Pedro de Ursúa, entonces, que hasta antes de la aparición de la novela no pasaba de ser conocido entre nosotros como el fundador de Pamplona y ya -a secas-, circula por el texto no sólo como un personaje en momentos enigmático y contradictorio, profundamente humano en su tentación por el poder, conocedor de la gloria y protagonista del fracaso, sino como un elemento integrador, transversal, en donde convergen de alguna manera ya por aquellos giros azarosos de la historia, ya por la fuerza del rumor en aquel siglo XVI; todos los demás personajes, incluso aquellos de segundo orden que la historia olvidó por completo.
Entonces, como guiado de la mano por la voz del narrador, Ursúa va pasando por la vida de los demás personajes como el hilo por entre las perlas que más tarde se llamarán collar. Por eso lo encontramos en Cartagena, después en Santa Fe, mas tarde en las Campañas del Sur, luego en la Sierra Nevada e incluso en el Perú. Y en ese trasegar, con él se van topando Pedro de Armendáriz, Robledo, Lope de Aguirre, Juan de Castellanos, Pedro La Gasca, Andrés López de Galarza, Pérez de Quesada, Ambrosio Alfínger, Belalcázar y un inventario extenso de otros protagonistas de la época. No significa, claro está, que uno y otros se encontraran por doquier, que ahora Las Indias resulten una vereda en donde a cada recodo del camino se van saludando las gentes venidas de lejos, otrora compañeros en Navarra o alguna otra provincia española; son sus historias las que se van tejiendo en una hermosa urdimbre, las que se van encontrando en algún punto de ese trémulo tejido de causas y fatalidades. No se trata de que Ursúa haya sido el alma y nervio de la conquista sino de la configuración del personaje, de la perspectiva desde dónde se cuenta la historia.
Como el bolero, la novela está escrita con sangre en vez de tinta, los indios van cayendo decapitados, emperrados, mutilados por la espada o estampillados por un tiro de arcabuz, mientras los ejércitos de la conquista sufren ya las feroces flechas disparadas casi por la selva misma, o las fiebres que enloquecen o los insectos y las fieras del trópico. No podría ser de otra manera.
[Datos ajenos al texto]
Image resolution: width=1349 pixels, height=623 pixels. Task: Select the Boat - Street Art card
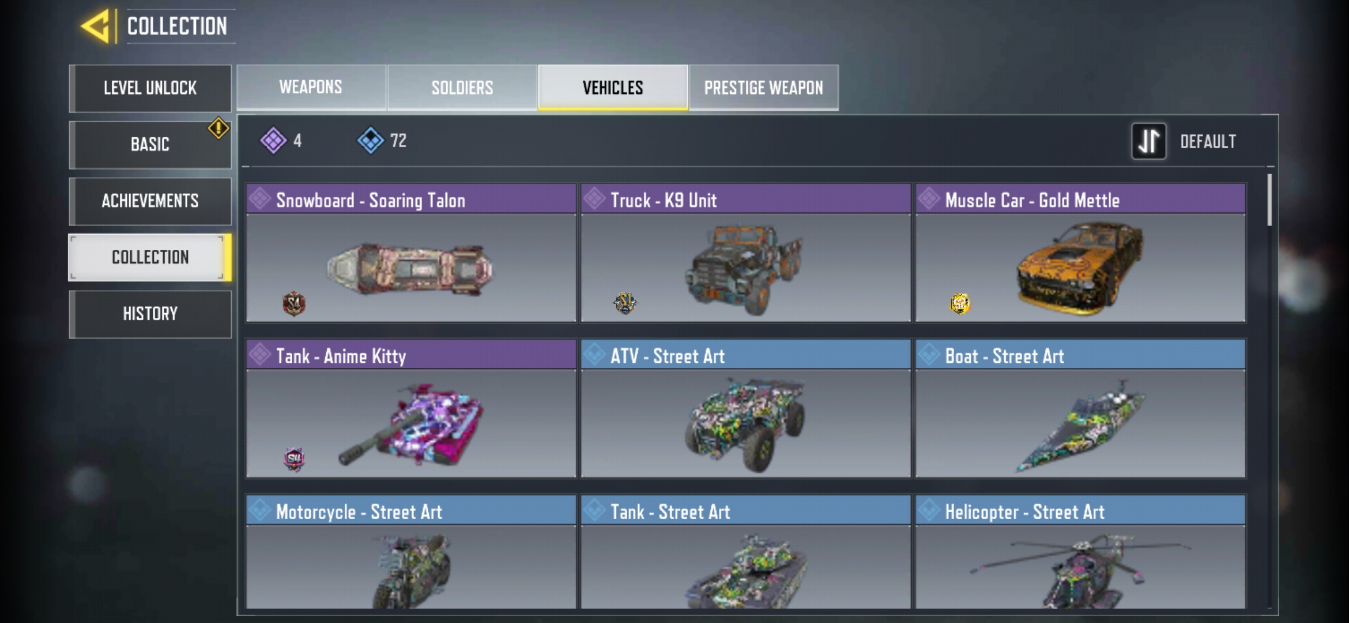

Es verdad que las traiciones políticas y militares abundan incluso entre quienes se dicen del mismo bando, pero la novela no se deja aplastar por el peso de la leyenda negra, evita ese maniqueísmo malicioso que aún hoy nos hace ver nuestra conflictiva realidad como un asunto de buenos y malos, y reivindica tanto a unos como a otros en un eclecticismo que sorprende.
Por fortuna el texto de Ospina aunque narra hechos acaecidos no tiene esa molesta pretensión de verdad que el rigor histórico suele imponer a los historiadores al más alto precio: su imaginación.
Es una novela y como tal hay que leerla para disfrutarla, para no sentirse molesto con las imágenes que es capaz de generar, con el olor de la sangre que casi salpica cuando Ursúa mata por primera vez; para poder sufrir y angustiarse con el protagonista, para acechar con el indio y dolerse con su patria, que es la nuestra. Y para aprender con delicia que en aquella época la tarde se demoraba en las iguanas de Magangué, que los asnos podían volar y las mariposas revoloteaban en las fauces abiertas de los caimanes dormidos de Ambalema.
Y claro, para no dejarse tentar por el oro, como muchos.